Abidjan, base d'opérations : l'entrepreneur prend les commandes

En 2006, Kouyo fait un choix décisif : quitter l’Europe pour s’établir à Abidjan et fonder Corporate Elite Group, société spécialisée dans l’aviation d’affaires et les vols corporate en Côte d’Ivoire. Pendant plus de dix ans, jusqu’en 2017, il en bâtit le plan stratégique, supervise l’ensemble des négociations contractuelles et développe de nouveaux marchés sur un continent où l’aviation d’affaires reste l’apanage de quelques-uns. C’est la période la plus longue de sa carrière, et sans doute la plus structurante. Parallèlement, il fait une incursion dans le négoce agricole : de décembre 2017 à septembre 2019, il dirige Grace Trading Group, entreprise de commerce et de transport de produits agricoles. Un écart de trajectoire apparent, mais cohérent avec sa vision : comprendre l’économie réelle du continent, diversifier ses ancrages sectoriels, être un entrepreneur à la pleine mesure du terrain africain.
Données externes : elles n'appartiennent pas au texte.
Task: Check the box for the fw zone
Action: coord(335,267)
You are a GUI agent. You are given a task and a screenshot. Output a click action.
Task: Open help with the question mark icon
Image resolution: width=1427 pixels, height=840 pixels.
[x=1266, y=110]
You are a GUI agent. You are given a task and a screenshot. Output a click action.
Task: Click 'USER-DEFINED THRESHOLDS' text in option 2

Jetex et Falcon Aerospace : la consécration internationale

En 2019, il rejoint Jetex, prestataire de services de l’aviation d’affaires à dimension mondiale, comme directeur commercial régional pour l’Afrique. Quatre années durant, depuis Abidjan, il déploie son réseau et son savoir-faire commercial sur un marché en pleine effervescence, portant les ambitions africaines d’un groupe dont le rayonnement couvre désormais plusieurs décennies d’histoire aéroportuaire. C’est en janvier 2024 qu’il accède à ce qui sera le sommet de sa trajectoire professionnelle : le poste de directeur de la croissance et du développement commercial pour la zone EMEA ( Europe, Moyen-Orient et Afrique) au sein de Falcon Aerospace Limited, depuis Paris. À cinquante-quatre ans, Kouyo se retrouve aux commandes de l’un des postes stratégiques les plus étendus qui soit dans le secteur, chargé de piloter l’expansion commerciale d’un acteur aéronautique majeur sur une région couvrant trois continents. Il occupait encore cette fonction au moment de sa mort.
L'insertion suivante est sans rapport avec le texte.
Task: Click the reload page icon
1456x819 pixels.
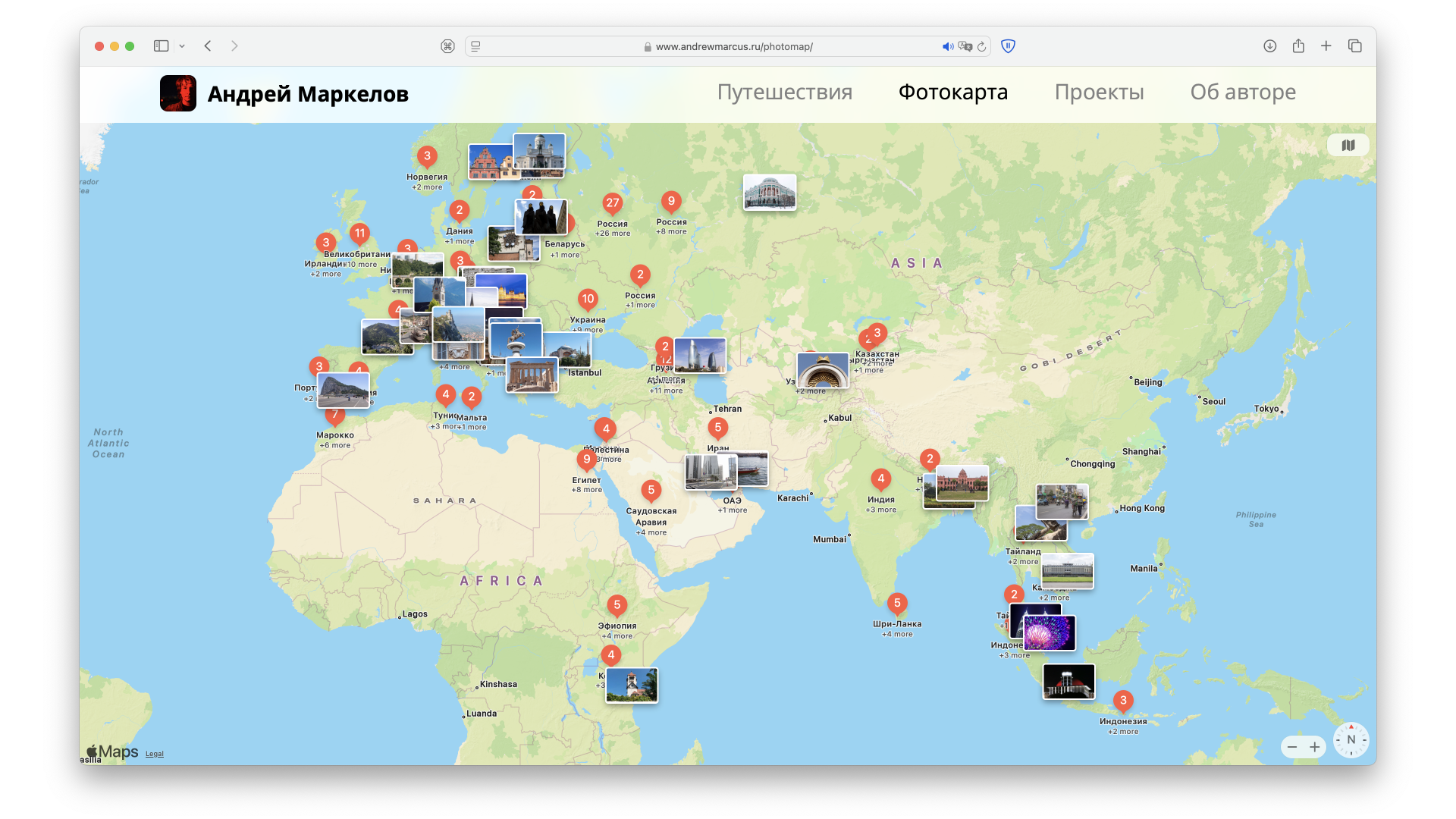Action: 981,47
Un héritage au-delà des frontières

Ce que l’on retiendra de Jean-Claude Kouyo, c’est moins une liste de postes qu’une constante : celle d’un homme qui a consacré près de trente ans à tisser des ponts entre l’Afrique et l’industrie aéronautique mondiale, à une époque où ce pont était encore rarement franchis par des Africains. Formé dans les meilleures écoles américaines et françaises, rompu aux codes du business international, ancré dans les réalités du terrain ivoirien, il était l’une de ces figures rares capables de parler aussi bien à un directeur général de compagnie aérienne à Dubaï qu’à un opérateur du secteur informel à Abidjan. Derrière l’ingénieur et l’entrepreneur se tenait un homme d’une générosité peu commune. Jean-Claude Kouyo n’a jamais dissocié sa réussite professionnelle de son engagement envers les siens. Époux attentionné, il partageait sa vie avec Ghislaine, à laquelle il vouait un amour profond. Il était père de cinq enfants, fierté et raison d’être de tout ce qu’il a bâti. Mais l’homme ne s’arrêtait pas aux frontières de sa maison. Président de la mutuelle de son village natal, il était celui vers qui l’on se tourne quand une famille traverse une épreuve, quand une solidarité doit s’organiser, quand la communauté a besoin d’un cap. Son acte le plus visible reste la construction d’une école dans cette bourgade, rendue possible grâce au soutien d’Asalfo, leader du groupe Magic System.

Il laisse derrière lui une démonstration  silencieuse, tenace, irréfutable que l’excellence technique et l’ambition entrepreneuriale ne sont pas l’apanage d’un seul monde. Jean-Claude Kouyo, fils de Côte d’Ivoire, citoyen de l’aviation mondiale, avait encore tant de pistes à ouvrir.